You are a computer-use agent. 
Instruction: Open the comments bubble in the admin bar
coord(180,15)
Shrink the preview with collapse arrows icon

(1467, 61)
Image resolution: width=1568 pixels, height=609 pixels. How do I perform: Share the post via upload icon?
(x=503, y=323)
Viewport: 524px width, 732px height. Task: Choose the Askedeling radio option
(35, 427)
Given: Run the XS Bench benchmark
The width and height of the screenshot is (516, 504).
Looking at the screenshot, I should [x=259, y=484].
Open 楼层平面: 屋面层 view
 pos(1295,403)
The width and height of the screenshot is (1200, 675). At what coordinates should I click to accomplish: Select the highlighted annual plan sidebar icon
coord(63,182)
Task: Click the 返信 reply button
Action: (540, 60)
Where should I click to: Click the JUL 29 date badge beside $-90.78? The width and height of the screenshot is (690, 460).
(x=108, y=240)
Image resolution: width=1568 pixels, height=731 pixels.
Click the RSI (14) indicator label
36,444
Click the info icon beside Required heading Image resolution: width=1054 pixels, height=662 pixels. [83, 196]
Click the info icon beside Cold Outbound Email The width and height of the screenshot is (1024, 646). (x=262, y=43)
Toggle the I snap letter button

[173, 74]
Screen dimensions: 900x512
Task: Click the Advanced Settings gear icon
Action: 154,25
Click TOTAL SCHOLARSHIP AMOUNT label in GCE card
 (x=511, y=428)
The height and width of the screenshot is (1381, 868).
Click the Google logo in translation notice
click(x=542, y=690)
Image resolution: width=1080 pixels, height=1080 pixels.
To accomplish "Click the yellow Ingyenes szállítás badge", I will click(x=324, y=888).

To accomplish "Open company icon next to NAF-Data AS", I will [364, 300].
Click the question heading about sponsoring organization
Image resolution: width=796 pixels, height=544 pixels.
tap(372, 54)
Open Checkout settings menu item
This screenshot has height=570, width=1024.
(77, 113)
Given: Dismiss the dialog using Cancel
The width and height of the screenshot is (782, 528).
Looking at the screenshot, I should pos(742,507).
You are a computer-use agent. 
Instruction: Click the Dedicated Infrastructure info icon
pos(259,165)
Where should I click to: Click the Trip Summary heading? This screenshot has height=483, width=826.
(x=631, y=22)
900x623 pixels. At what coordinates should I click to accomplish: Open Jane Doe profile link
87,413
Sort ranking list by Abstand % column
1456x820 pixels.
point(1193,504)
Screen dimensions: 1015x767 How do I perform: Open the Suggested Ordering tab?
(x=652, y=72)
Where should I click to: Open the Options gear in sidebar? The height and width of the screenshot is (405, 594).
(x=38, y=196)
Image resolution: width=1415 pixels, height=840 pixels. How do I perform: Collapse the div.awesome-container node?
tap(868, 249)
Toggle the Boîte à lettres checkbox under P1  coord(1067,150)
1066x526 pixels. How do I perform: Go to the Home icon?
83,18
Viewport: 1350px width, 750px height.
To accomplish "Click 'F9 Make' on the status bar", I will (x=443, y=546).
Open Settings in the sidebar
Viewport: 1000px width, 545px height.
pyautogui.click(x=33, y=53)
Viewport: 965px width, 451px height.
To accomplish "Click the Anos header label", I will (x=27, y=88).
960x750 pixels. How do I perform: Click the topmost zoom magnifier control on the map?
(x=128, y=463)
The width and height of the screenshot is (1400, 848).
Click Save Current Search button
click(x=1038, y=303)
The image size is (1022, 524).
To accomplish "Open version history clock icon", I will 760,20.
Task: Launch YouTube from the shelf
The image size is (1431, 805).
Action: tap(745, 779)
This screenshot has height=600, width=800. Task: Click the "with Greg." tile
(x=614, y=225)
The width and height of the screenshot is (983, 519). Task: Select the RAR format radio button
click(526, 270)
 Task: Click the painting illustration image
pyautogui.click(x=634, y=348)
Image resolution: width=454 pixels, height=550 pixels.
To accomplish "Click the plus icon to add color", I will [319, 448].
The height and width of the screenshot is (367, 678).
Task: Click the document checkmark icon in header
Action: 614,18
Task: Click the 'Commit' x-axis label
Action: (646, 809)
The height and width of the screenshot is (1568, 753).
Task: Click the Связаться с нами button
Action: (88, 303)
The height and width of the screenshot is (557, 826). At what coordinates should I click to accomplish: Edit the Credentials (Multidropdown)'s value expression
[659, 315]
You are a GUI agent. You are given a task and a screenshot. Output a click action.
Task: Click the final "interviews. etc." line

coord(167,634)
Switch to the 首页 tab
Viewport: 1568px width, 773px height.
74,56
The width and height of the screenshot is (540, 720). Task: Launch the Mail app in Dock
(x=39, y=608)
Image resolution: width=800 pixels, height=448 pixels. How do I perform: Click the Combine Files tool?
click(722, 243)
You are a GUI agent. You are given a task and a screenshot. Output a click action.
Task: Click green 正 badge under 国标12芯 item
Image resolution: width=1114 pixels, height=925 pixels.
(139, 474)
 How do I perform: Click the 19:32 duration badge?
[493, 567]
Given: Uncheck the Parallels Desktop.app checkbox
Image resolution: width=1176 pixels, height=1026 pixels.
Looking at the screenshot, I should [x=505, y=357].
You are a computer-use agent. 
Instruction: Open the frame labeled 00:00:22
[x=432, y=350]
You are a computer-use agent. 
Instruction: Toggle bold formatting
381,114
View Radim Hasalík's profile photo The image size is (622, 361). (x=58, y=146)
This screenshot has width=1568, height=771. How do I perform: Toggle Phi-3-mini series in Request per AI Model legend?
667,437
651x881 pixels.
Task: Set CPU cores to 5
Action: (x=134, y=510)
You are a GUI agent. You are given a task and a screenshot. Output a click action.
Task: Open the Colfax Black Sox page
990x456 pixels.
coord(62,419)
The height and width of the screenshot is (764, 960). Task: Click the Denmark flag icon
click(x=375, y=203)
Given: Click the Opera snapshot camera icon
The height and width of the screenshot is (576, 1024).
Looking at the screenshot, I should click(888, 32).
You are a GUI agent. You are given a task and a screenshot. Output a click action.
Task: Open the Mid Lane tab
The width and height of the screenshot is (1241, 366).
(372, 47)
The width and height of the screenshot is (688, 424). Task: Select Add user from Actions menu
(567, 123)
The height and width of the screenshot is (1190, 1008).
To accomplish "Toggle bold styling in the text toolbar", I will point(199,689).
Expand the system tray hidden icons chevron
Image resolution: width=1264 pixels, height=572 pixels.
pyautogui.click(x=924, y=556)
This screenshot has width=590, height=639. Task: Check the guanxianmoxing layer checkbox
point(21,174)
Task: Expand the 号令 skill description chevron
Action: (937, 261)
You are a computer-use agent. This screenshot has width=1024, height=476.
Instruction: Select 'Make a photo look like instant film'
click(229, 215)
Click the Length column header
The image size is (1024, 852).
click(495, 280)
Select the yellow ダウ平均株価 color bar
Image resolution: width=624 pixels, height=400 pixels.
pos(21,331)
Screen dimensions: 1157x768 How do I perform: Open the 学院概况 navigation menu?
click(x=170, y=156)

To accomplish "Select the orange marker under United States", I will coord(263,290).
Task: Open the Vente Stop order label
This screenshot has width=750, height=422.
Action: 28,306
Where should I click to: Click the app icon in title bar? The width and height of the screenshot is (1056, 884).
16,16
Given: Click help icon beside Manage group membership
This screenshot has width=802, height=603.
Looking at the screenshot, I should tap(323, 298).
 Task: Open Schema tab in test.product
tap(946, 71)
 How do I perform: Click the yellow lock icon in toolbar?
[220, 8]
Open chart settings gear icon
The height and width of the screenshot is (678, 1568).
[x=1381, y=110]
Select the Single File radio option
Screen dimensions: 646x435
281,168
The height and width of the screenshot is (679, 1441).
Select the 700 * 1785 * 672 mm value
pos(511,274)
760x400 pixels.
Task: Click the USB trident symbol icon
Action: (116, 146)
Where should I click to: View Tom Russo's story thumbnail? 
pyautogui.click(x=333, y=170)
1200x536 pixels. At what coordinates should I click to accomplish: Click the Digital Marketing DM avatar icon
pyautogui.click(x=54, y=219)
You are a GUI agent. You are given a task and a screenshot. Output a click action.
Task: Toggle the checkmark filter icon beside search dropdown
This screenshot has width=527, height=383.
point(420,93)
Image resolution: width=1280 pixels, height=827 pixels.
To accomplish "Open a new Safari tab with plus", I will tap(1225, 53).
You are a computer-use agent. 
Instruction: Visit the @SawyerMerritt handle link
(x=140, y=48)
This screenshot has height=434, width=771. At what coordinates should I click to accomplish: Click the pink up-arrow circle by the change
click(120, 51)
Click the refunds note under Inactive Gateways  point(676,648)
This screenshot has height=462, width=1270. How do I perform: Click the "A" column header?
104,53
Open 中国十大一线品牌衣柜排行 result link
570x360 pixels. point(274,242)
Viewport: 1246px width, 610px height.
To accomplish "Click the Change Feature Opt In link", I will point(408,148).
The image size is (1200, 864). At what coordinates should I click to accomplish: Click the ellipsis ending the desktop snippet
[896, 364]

# About this exercise
Within the entries above, find the string "under" and return each line that holds it.

# Answer area
Toggle the Boîte à lettres checkbox under P1  coord(1067,150)
Task: Click green 正 badge under 国标12芯 item
To accomplish "Select the orange marker under United States", I will coord(263,290).
Click the refunds note under Inactive Gateways  point(676,648)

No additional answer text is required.